**Assignment 1**
Transcribe the passage of the FarCry timeout thread from "It was exactly" to "of cfoutput code.".
**Assignment 2**
Go on with the forum thread about the FarCry request timeout, starting after its final sentence.

**Text under study**
I got a strange request time out issue for my farcry 6.2 site, when it switched to connect to the production database server.
It was exactly the same code running on the same server but connecting to an internal SIT database server without any issue.
After the data source changed, now any page request will time out even if it only contains one line of cfoutput code.
It looked like a database issue to me initially so I created another test site (Non-farcry) with only one page request to the database I’m having problem with, and I can get the response back without issue.
From the debugger information I can see C:/wwwroot/mysite/farcry/core/tags/farcry/_farcryApplicationInit.cfm took long time to execute:
Total Time Avg Time Count Template
When you did your isolated test query, was it using the same DSN as your FarCry app, or a different one?
Did you check to see how long that individual query took? For example, was it < 10ms? When Core starts up it’s possible it needs to do several hundred queries so if you have any kind of unusual latency issues then over many hundred DB requests it could be grinding to a halt.
Is the new DB server on the same LAN segment as the previous DB server that was working? Is it somewhere further away?

**Provided information**
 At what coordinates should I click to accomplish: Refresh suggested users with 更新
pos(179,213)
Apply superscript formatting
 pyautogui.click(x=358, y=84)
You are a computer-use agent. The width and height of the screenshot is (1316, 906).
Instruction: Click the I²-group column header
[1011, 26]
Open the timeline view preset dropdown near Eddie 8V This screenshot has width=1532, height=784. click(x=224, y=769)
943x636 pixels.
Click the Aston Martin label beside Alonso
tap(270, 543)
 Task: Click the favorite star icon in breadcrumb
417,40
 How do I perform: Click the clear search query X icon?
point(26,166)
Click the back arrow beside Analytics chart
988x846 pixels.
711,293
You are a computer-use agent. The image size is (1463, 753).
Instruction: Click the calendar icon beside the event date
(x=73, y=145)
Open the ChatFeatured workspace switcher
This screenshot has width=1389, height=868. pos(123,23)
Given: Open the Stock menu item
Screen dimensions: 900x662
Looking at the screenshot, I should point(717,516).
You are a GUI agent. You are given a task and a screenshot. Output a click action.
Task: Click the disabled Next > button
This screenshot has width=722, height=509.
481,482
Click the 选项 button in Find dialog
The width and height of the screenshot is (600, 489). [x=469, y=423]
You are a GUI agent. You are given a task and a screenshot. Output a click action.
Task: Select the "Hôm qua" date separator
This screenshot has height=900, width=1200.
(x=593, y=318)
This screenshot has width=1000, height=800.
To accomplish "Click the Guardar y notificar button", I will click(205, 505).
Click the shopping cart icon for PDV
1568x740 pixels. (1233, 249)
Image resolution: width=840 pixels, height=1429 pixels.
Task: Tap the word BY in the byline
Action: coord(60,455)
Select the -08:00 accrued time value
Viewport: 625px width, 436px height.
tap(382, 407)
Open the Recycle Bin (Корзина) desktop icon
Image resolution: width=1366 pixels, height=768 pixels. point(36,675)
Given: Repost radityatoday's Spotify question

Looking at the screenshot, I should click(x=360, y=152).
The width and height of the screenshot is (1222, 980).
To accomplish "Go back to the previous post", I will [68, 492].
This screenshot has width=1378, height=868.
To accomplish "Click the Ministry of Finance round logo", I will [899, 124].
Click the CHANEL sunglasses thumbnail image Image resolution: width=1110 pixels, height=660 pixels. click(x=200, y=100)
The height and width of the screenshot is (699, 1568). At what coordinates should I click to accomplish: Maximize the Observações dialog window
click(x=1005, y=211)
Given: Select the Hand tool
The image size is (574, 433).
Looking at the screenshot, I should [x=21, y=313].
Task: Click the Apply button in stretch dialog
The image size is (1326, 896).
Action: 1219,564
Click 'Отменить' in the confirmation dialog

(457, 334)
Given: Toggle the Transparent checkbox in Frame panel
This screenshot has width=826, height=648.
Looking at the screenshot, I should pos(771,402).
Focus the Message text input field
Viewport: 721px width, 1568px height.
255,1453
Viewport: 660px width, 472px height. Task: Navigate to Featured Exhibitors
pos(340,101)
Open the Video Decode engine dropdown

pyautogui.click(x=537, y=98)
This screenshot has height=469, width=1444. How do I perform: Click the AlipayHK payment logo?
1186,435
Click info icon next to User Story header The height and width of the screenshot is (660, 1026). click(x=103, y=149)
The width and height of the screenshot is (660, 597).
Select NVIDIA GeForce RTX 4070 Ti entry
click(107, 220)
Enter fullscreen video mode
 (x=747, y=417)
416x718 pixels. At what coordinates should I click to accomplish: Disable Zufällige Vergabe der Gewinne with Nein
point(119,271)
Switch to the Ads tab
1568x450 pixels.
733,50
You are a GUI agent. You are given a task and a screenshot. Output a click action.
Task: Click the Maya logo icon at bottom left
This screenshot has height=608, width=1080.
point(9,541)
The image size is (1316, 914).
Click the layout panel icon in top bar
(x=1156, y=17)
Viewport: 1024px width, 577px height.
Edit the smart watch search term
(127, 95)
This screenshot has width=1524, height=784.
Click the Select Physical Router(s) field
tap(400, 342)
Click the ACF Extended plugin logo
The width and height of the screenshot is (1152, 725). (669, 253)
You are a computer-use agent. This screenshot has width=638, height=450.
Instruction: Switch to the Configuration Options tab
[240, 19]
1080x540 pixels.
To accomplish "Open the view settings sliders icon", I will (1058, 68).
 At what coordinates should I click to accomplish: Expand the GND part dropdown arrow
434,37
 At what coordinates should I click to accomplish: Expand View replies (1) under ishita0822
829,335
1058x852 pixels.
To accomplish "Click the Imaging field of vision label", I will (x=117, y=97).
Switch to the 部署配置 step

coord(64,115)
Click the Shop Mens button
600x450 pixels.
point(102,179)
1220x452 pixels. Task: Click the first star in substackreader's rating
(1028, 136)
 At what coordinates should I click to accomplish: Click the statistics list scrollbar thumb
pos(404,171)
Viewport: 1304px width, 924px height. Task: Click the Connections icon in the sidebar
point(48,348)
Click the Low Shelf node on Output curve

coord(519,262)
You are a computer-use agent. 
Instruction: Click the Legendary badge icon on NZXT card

**Response box 1**
It was exactly the same code running on the same server but connecting to an internal SIT database server without any issue.
After the data source changed, now any page request will time out even if it only contains one line of cfoutput code.

**Response box 2**
I doubt it’s just a configuration setting on your app server, it does seem to be more like a networking issue, but it could also be very hard to diagnose without doing lots of different tests
Yes the test query from the non-farcry app was connecting to the same DSN
as the farcry site. The isolated test was not very fast either especially
when I requested it for the first time, but eventually in about 10 seconds
it did return back the result. Subsequent requests complete instantly.
The new DB server is in DMZ. What actually happened is that the CF server
was in a local corporate network. And it was connecting to a database
server also on that network. I have done all my testing. Everything worked
fine so the CF server got moved into the DMZ, which is the same DMZ where
the production database server sits. The standard 1433 port for sql server
has been opened so that I can create the DSN in CF admin.
I also feel it got sth to do with network but it’s a bit hard to explain to
network guys because from their point of view, as long as I can telnet to
that port they’ve done their work.
It’s a tricky one, my initial thoughts were latency but that should be easy to test by doing a ping.
If its not latency… Is there any kind of network device in between the app server and DB server that does packet inspection? Those types of appliances could have a performance impact.
If the app server and DB server are both in the DMZ on the same network segment then I would expect the network performance to be fine.
The other things that you could check are network interface card drivers (this does happen from time to time, even on virtual servers), make sure there are no strange port settings on switches, no links between the devices that are saturated / at capacity, or even test if things other than database connections are slow (e.g file transfers).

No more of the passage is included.